Go here to read the op-ed by law prof. Eric Segall,
A couple questions for our readers: Would you have liked to watch the argument in the Fair Debt Collection Act just decided by the Supreme Court, Henson v. Santandar Consumer USA, live on the Internet? Would you like to watch it now? Well, you couldn't watch live. And you can't watch it now — or ever. That's because the Supreme Court doesn't permit it. A key reason given by the Justices is their worry that lawyers would play to the cameras, hurting the quality of oral argument. That seems possible to me, at least every once in a while.

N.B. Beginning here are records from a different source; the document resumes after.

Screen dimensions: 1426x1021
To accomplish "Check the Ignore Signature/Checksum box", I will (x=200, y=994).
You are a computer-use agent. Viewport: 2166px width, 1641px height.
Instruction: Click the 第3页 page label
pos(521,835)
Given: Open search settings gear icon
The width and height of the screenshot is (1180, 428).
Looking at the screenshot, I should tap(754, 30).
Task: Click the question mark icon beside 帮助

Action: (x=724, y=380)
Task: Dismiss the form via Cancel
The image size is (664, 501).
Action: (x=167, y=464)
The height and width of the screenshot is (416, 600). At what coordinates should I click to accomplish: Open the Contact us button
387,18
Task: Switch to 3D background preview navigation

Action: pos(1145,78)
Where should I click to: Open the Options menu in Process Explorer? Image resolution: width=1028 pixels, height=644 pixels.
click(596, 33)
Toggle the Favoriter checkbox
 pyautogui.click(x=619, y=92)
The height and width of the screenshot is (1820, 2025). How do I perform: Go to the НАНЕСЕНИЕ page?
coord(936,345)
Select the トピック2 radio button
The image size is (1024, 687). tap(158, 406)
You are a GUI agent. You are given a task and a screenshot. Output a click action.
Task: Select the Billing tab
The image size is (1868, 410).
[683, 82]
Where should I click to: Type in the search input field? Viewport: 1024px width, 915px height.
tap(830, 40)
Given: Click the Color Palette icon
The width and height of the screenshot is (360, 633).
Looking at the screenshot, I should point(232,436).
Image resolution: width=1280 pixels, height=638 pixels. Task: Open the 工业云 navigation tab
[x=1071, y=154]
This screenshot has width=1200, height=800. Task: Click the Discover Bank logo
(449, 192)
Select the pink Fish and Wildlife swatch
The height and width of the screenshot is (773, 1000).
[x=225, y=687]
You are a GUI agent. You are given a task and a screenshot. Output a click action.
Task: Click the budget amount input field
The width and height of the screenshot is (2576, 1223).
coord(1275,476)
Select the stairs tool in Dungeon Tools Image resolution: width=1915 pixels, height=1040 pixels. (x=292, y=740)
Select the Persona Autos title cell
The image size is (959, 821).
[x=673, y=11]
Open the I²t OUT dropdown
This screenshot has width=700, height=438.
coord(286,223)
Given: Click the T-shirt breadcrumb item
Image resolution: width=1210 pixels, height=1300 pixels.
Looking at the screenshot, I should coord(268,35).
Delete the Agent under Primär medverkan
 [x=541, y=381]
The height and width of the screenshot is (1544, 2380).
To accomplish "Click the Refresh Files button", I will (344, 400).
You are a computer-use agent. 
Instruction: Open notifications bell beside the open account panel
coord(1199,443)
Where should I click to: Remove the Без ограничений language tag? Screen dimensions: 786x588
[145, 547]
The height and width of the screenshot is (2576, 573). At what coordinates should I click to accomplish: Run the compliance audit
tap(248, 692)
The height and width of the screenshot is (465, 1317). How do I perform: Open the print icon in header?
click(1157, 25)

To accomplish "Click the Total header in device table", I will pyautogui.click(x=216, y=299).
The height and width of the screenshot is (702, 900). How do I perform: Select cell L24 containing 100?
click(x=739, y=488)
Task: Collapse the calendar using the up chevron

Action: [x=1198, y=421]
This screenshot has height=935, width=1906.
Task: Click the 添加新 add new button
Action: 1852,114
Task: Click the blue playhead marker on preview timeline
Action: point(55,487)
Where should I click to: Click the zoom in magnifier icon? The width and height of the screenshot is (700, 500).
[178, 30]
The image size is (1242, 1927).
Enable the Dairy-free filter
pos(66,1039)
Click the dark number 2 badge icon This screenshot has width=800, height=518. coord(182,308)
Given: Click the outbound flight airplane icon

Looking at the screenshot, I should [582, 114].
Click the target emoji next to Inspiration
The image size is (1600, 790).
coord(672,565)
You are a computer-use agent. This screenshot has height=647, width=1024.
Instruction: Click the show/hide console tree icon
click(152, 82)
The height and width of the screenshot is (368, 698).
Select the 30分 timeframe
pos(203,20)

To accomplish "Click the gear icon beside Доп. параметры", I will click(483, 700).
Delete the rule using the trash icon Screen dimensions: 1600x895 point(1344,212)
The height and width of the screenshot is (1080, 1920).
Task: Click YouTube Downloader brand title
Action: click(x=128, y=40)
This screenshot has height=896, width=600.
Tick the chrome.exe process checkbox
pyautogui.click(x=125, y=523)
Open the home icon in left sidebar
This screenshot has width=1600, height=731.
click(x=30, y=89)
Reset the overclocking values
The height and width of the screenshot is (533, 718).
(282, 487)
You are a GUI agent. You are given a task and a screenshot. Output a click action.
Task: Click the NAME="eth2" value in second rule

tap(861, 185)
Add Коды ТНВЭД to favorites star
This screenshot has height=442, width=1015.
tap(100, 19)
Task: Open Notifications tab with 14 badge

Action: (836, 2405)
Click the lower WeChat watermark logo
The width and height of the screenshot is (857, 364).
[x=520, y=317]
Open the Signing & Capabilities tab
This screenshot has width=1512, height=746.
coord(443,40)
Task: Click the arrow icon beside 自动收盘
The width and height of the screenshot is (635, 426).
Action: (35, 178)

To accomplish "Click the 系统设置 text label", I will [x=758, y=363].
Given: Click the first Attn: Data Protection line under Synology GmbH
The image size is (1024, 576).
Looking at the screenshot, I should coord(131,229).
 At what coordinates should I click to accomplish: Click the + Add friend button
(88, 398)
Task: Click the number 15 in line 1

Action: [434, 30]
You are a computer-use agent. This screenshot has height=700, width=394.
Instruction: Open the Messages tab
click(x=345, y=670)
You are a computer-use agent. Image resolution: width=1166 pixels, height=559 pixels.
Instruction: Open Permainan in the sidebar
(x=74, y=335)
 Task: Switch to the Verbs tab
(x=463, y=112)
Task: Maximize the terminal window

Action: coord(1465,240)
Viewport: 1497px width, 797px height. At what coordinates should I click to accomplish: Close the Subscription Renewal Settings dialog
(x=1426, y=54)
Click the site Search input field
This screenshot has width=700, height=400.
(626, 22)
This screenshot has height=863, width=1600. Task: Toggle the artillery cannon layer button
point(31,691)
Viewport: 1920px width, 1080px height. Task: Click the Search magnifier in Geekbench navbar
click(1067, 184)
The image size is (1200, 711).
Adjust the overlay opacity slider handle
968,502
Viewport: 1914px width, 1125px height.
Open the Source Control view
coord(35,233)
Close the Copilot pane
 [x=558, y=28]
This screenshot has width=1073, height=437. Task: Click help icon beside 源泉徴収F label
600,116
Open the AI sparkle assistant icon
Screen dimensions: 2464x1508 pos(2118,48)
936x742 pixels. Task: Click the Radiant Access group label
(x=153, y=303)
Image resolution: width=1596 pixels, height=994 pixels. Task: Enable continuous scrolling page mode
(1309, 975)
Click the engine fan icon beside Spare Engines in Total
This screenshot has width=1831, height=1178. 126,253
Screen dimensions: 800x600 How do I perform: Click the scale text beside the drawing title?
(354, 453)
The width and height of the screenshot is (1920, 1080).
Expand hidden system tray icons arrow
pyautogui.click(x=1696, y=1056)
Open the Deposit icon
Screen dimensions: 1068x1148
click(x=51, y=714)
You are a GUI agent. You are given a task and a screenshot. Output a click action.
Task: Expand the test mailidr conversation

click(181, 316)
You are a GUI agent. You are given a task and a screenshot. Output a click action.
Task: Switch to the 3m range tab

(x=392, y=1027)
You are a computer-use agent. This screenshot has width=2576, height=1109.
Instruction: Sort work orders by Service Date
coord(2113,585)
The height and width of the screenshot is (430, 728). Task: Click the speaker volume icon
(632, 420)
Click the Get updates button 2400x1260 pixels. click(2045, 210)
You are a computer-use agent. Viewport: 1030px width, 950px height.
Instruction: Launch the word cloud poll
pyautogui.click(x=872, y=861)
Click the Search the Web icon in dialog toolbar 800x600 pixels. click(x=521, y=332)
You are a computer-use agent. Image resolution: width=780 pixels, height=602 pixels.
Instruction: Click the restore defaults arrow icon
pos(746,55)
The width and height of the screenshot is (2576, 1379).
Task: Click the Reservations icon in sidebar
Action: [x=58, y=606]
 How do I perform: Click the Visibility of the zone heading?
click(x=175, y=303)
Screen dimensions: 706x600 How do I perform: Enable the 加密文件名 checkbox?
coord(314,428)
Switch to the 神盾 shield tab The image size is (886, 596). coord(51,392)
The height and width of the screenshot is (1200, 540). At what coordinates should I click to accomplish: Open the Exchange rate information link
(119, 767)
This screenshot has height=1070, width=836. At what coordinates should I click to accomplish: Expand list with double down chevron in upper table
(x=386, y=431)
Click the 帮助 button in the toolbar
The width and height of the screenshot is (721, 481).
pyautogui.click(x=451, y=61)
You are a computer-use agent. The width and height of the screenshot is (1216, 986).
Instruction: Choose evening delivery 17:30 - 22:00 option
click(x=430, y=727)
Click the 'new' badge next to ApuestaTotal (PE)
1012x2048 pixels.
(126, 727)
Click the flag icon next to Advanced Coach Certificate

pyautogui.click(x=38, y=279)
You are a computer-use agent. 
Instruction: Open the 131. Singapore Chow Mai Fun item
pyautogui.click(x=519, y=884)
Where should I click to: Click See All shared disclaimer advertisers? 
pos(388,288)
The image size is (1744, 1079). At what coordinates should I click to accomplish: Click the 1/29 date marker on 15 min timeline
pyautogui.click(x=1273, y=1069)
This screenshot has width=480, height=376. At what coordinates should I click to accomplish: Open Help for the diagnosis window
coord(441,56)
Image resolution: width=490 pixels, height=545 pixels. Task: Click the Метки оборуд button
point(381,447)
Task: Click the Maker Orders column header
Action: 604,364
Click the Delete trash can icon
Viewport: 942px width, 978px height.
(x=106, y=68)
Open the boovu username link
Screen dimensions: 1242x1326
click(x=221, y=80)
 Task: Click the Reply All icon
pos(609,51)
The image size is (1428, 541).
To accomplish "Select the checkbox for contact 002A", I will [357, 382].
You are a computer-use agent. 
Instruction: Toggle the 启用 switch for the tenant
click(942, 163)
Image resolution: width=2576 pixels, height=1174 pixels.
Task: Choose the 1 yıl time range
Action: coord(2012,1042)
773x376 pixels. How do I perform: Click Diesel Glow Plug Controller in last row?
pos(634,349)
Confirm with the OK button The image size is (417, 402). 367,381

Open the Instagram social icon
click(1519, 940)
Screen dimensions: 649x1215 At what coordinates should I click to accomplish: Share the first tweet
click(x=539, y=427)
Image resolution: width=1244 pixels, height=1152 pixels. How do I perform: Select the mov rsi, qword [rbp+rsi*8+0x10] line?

But apparently lots of judges with experience disagree. And Segall said something I did not know: all state high courts have cameras in the courtroom. And some, like Texas, live-stream them. Segall quotes Texas Supreme Court Justice Tom Willett:
My court has been webcasting for a decade. No hiccups. No regrets. No going back. We inhabit a hyper-partisan age, and there's enormous civic-education upside in We the People seeing their judges tackle fateful issues with thoughtfulness and civility. I wouldn’t presume to lecture the Supreme Court of the United States, but our experience has been overwhelmingly positive.
He also responds to the concern from "some judges" that "televising court proceedings could make them targets of violence from disappointed litigants or the public at large" with a quote from Seventh Circuit judge Richard Posner:
As far as I am able to determine, there has never been an incidence of violence resulting from such televising. … Yet fear of violence has been a standard excuse for refusing to allow judicial proceedings to be televised. Standard and phony.